Handling Serologic Samples
When serum is to be submitted, allow the blood sample to clot for 20-30 minutes at room temperature and then centrifuge for 10 minutes at a speed not faster than 1500 rpm. If little serum has separated after centrifuging, “rimming” the tube with a wooden applicator stick to loosen the clot may help; however, this may also cause hemolysis. If plasma is desired, the sample can be centrifuged immediately after collection.
After centrifugation, use a small pipette t aspirate the serum off plasma (upper layer) off the packed erythrocytes. Place the aspirate into transfer tube or other seal able test tube and label clearly. The serum or plasma can be tested immediately, or may be frozen or refrigerated for later use.

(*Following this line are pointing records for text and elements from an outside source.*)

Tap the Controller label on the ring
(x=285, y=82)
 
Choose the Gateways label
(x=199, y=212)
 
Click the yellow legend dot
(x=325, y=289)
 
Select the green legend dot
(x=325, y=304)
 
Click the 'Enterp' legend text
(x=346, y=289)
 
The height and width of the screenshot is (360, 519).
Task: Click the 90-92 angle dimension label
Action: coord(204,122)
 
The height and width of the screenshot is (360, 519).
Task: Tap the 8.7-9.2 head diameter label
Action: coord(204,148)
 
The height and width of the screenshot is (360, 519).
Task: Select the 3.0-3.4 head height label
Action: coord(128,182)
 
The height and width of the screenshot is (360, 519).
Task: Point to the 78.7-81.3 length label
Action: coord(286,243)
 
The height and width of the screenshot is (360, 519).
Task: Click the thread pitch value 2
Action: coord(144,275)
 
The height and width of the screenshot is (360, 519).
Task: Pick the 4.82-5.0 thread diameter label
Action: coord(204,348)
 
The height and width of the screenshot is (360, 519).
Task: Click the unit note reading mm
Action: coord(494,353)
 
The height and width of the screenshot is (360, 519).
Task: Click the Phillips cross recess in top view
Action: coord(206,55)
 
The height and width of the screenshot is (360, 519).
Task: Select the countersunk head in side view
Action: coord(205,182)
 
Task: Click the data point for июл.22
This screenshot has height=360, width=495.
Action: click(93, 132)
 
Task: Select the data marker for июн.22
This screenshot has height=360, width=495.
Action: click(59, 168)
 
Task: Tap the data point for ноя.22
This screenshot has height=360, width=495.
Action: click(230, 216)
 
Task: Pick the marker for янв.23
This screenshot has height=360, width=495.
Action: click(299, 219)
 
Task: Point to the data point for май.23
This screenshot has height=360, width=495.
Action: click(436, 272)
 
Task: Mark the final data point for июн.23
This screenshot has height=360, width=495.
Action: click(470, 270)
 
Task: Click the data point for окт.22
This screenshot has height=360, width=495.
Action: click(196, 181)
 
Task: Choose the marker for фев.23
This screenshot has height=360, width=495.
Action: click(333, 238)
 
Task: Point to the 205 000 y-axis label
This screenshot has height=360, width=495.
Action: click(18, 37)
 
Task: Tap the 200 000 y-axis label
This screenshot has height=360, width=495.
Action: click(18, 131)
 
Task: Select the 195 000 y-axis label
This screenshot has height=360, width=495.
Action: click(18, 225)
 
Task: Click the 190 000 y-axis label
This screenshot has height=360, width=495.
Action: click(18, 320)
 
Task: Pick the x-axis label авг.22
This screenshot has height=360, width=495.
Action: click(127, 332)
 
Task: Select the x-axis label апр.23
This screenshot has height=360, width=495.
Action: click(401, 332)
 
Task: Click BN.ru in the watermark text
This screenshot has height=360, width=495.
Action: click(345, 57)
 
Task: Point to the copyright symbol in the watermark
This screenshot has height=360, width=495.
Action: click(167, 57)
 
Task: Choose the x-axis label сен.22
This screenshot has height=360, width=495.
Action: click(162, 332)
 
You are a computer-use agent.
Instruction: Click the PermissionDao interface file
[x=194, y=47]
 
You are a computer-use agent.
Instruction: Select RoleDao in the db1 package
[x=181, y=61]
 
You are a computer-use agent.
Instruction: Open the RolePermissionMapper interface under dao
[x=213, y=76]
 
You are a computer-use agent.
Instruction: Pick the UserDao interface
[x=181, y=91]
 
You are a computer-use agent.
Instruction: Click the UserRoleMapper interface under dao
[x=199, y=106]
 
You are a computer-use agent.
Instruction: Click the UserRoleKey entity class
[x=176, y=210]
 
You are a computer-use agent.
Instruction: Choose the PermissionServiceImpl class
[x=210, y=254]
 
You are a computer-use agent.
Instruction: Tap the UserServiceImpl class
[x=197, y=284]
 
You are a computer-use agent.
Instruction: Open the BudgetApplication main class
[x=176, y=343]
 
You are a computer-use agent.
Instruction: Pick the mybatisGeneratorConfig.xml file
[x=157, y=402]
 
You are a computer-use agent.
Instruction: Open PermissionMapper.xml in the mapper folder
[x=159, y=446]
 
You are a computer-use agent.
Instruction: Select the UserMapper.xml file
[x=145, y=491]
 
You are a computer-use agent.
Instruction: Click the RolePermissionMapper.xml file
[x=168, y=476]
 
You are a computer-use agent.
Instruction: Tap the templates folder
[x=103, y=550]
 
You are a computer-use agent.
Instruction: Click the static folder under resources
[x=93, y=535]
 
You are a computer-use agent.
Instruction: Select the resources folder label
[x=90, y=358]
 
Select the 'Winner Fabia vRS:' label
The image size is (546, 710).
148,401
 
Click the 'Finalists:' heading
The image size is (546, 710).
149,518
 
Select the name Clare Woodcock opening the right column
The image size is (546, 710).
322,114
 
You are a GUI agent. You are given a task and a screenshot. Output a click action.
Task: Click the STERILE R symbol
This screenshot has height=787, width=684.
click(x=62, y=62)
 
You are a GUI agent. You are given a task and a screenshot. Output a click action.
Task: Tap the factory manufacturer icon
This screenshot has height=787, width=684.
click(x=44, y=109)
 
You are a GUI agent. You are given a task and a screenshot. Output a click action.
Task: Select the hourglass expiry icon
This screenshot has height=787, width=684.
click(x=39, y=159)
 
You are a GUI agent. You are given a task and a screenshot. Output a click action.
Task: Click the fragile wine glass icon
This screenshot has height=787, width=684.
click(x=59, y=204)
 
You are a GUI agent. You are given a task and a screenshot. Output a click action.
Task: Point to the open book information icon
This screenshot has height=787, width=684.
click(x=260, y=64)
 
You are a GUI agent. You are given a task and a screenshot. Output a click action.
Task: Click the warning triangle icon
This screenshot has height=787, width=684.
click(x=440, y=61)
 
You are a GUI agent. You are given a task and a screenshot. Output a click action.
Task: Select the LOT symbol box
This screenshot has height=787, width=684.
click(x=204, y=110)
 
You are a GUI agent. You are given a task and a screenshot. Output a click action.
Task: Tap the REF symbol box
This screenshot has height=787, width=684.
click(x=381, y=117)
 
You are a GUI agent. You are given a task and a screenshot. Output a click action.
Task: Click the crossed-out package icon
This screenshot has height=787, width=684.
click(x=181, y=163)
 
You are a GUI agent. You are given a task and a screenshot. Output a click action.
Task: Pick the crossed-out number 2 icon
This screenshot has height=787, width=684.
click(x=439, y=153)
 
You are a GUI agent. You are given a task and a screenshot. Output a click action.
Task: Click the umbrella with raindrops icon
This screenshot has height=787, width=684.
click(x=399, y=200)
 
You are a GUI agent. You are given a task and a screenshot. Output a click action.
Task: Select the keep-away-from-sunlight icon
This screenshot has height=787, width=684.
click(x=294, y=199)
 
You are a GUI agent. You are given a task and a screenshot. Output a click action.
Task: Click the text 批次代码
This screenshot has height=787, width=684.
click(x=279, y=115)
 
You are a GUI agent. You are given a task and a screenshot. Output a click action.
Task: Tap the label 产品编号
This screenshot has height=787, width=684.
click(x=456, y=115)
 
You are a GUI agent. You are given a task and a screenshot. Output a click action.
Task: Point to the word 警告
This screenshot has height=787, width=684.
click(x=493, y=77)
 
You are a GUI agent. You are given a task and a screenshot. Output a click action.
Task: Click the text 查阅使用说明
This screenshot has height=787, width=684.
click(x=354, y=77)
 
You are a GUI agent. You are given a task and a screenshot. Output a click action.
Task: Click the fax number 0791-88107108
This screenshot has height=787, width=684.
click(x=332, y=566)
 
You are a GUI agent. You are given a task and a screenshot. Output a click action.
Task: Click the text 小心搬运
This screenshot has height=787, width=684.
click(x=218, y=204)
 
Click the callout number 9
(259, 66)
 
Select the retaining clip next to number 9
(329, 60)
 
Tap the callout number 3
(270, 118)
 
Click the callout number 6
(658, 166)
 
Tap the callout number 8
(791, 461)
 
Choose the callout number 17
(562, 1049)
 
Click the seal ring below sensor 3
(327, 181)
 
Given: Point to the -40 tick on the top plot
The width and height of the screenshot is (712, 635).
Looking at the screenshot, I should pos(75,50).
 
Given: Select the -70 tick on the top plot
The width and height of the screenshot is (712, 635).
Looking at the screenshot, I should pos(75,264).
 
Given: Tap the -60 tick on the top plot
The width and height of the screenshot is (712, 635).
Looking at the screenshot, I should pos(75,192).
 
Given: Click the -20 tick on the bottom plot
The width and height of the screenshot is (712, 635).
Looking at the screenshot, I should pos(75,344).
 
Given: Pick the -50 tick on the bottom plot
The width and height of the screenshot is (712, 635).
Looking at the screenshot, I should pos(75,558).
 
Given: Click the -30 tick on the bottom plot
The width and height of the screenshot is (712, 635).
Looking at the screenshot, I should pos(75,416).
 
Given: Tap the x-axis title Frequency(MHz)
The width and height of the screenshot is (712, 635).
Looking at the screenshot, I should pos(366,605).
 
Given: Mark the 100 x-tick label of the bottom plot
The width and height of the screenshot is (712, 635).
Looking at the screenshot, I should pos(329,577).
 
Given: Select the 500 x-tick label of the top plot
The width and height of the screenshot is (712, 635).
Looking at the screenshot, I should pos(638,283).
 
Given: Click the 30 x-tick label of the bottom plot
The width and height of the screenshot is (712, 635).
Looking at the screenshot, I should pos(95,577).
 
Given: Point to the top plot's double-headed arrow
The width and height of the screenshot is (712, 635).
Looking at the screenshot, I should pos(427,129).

Samples for most serologic tests need not be frozen but should be shipped cold, especially during hot weather. The major problem with shipping tubes is breakage. The tubes must be packed firmly in place so they do not move around when the package jarred. Use paper towels, packing material or even newspaper, but pack the tubes tightly. Be sure to label each sample clearly and correctly, and enclose the pertinent paperwork to facilitate proper reporting of the results from the laboratory.